While this establishes a potential involvement of the ABO blood-group system to coronavirus infections, the research still does not prove a blood type connection. This only confirms a previous report about this connection from China.
“Most of us discounted it because it was a very crude study,” said Dr. Parameswar Hari, a blood specialist at the Medical College of Wisconsin. It is possible that these research findings are important to further understand the virus, but other scientists urge caution.
Dr. Eric Topol, head of the Scripps Research Translational Institute in San Diego said that the evidence on this blood type connection is “tentative … it isn’t enough of a signal to be sure.”
Dr. Mary Horowitz, scientific chief at the Center for International Blood and Marrow Transplant Research, explains that this an individual’s blood type “[is] determined by proteins on the surface of your red blood cells,” that correspond to the four main blood groups: A, B, AB and O.
This potential involvement of the ABOO blood-group system is based on the immune response when antigens come into contact with substances that are unfamiliar to the body. Dr. Hari said that blood group O is better able to trigger immune response upon detecting foreign bodies. The doctor also said that during the Severe Acute Respiratory Syndrome (SARS) outbreak, blood group O is also linked to less severe virus infection.
Dr.
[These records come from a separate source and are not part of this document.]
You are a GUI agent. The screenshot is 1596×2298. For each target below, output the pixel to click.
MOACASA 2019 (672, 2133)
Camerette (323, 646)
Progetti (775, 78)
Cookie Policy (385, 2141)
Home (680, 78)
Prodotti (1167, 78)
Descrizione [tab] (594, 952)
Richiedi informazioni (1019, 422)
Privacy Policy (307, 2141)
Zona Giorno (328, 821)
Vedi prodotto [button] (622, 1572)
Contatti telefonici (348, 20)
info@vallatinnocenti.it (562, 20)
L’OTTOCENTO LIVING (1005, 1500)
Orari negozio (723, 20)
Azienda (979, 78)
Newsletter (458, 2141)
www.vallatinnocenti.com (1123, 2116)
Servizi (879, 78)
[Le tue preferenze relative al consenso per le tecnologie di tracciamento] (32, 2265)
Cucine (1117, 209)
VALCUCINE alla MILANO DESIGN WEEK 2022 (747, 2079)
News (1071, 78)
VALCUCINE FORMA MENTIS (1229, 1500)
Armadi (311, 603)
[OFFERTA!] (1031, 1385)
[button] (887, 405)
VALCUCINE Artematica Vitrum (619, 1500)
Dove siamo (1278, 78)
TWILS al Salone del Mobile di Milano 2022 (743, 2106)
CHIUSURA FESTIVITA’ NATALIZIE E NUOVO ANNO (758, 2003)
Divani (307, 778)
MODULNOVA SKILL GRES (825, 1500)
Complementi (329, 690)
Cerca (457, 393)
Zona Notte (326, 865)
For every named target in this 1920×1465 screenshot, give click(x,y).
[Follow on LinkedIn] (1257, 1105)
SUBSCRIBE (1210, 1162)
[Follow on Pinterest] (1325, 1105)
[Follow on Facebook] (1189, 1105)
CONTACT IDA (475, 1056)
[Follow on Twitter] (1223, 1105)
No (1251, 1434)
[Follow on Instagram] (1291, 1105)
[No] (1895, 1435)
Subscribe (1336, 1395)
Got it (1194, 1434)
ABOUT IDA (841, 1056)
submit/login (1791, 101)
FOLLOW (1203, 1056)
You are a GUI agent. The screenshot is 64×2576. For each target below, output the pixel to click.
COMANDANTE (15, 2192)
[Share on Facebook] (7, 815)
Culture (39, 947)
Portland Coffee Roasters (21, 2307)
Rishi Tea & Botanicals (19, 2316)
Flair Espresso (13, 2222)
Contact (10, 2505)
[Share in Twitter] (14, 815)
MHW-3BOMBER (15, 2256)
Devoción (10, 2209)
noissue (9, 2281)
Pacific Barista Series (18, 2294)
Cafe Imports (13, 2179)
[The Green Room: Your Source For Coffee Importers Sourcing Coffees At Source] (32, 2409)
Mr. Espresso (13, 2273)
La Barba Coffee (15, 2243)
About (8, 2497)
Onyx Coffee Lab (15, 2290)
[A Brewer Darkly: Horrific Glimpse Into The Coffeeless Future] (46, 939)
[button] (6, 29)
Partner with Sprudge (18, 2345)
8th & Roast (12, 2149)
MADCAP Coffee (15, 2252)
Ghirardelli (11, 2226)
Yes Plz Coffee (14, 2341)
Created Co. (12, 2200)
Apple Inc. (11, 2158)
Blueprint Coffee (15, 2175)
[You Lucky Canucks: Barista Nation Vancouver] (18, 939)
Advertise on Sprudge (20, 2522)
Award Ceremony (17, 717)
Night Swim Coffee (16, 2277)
David Valle, director of the Institute of Genetic Medicine at Johns Hopkins University, explains that blood type is one of the factors that contributes a person’s susceptibility to infectious diseases. Examples include cholera, recurrent urinary tract infections from E. coli, and Helicobacter pylori infection that could lead to stomach cancer.
“It’s a provocative study. It’s in my view well worth publishing and getting out there,” but it needs verification in more patients,” Dr. Valle said.